# Aim of the task:
Only one span of the material below is wanted. Output it exactly, from the line with "Task: Click the Search input field" through the line with "1280x720 pixels. Task: Collapse", without any pictures.

# Extracted entries:
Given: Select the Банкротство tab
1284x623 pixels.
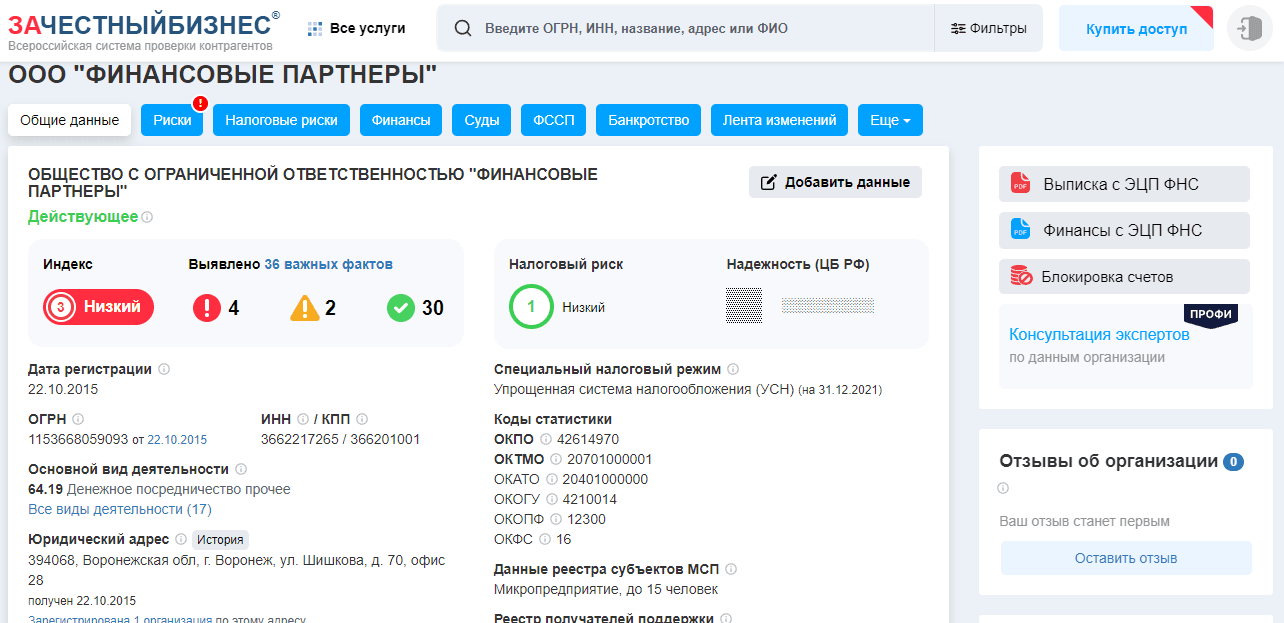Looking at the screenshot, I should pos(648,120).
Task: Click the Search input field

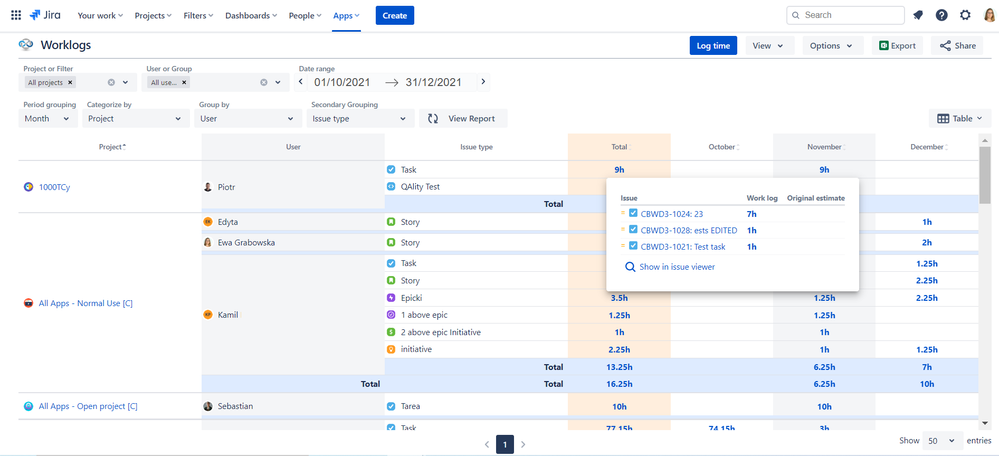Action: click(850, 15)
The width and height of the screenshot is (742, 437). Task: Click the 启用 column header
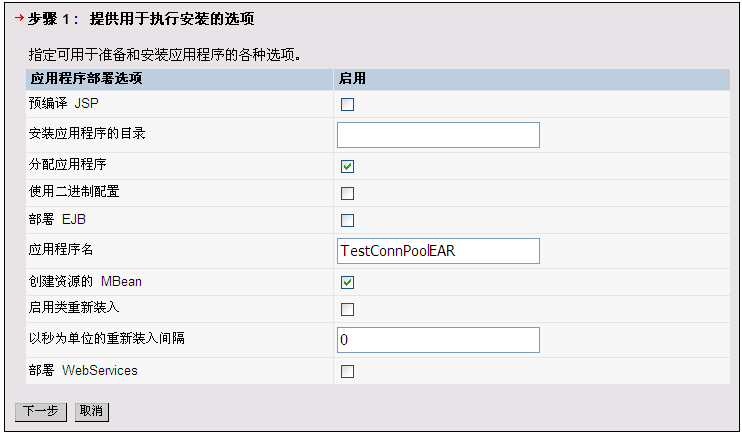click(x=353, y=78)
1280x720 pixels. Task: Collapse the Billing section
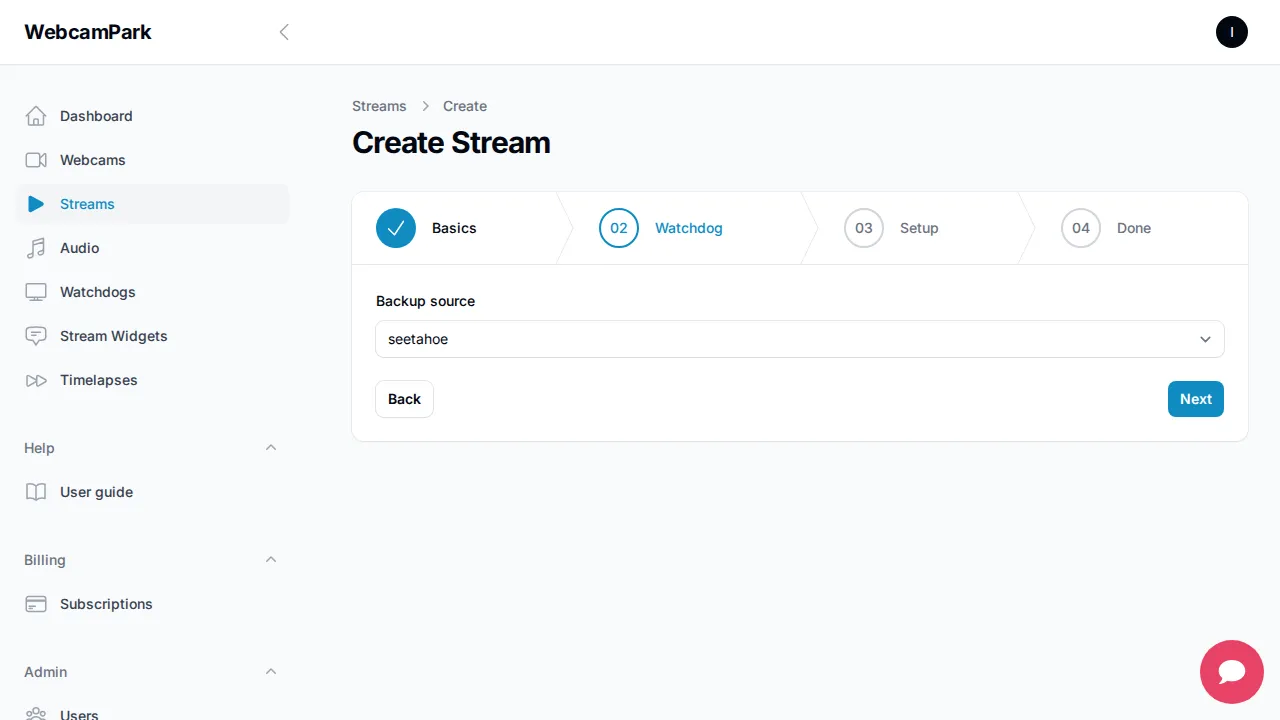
==
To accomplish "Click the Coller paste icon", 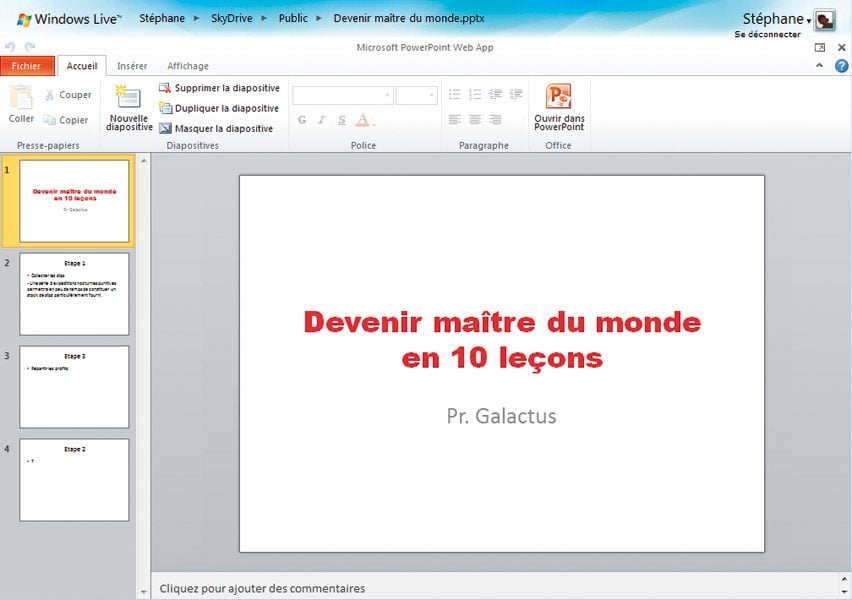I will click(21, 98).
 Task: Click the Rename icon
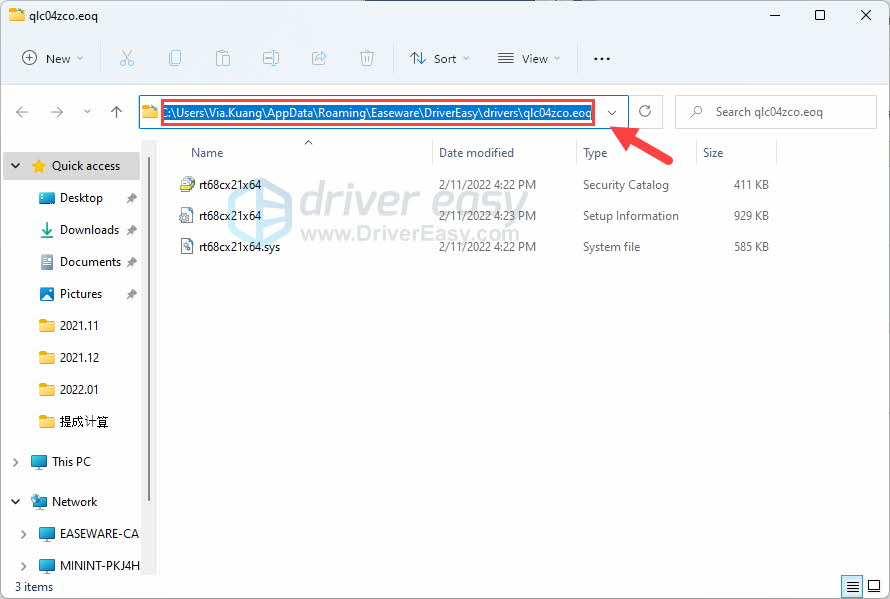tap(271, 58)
* * *
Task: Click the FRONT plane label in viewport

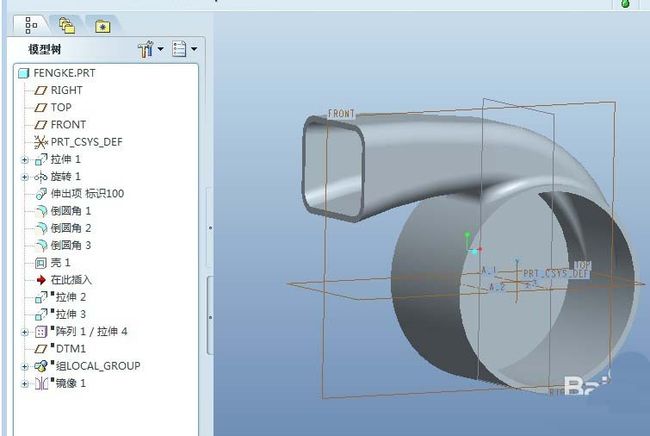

# Result for this exercise:
Task: Click the Search input field

Action: click(850, 15)
The width and height of the screenshot is (742, 437). Task: Click the 启用 column header
click(x=353, y=78)
1280x720 pixels. Task: Collapse the Billing section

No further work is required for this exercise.